Besides Apple, Zoom has joined the list of other major tech companies that have been laying off staff recently. It is laying off about 15 percent of its workforce, or about 1,300 people.
According to a note from CEO Eric Yuan to employees, the company tripled in size within two years as a result of the success of Zoom during the global pandemic. As Yuan put it, “We didn’t take as much time as we should have to thoroughly analyze our teams or assess if we were growing sustainably, toward the highest priorities.”
While many people have returned to the office, he said, Zoom’s continued use shows that its usefulness has not diminished. However, in light of the current economic climate, Yuan has stated, “We need to take a hard — yet important — look inward to reset ourselves so that we can weather the economic environment, deliver for our customers, and achieve Zoom’s long-term vision.”
Yuan claimed responsibility for the layoffs. For the coming fiscal year, he will take a 98% pay cut, and the executive team as a whole will forego 20% of their base salaries. Employee bonuses for the fiscal year 2023 will be withheld from everyone (i.e., the 2022 calendar year).

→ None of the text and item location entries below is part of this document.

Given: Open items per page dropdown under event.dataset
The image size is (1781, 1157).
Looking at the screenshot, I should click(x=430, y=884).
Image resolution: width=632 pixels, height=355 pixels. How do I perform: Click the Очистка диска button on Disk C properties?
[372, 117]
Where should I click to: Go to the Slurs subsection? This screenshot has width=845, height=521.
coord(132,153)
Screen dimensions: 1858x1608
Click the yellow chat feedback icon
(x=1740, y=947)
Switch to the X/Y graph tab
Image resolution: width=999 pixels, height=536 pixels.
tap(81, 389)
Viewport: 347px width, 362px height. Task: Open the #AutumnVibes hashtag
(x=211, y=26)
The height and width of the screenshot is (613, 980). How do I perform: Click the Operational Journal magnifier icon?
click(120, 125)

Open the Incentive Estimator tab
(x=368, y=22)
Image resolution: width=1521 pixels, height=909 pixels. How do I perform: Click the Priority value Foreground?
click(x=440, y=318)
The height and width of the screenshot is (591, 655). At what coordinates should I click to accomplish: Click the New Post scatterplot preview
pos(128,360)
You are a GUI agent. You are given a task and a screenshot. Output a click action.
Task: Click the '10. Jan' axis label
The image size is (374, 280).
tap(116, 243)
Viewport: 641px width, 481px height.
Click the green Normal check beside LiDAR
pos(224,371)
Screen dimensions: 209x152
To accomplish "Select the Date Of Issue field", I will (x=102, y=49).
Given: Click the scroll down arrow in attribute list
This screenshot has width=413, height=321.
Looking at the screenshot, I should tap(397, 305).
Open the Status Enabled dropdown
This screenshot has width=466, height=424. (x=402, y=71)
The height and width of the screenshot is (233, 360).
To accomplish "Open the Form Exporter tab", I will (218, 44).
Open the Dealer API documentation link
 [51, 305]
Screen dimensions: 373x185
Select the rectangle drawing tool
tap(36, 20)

Zoom employees who lose their jobs in the United States will get up to 16 weeks of pay and health benefits, as well as their earned bonus for the fiscal year 2023, stock options that will vest over the next six months, and help finding a new job. In other countries, where the law allows it, the company has promised laid-off workers benefits that are just as good.
Several other major tech companies have announced large-scale layoffs or expanded plans to reduce staff this year, including Amazon, Alphabet, Microsoft, PayPal, and IBM. As 2023 progresses, we’ve been keeping a sobering tally of the major tech layoffs that have occurred so far.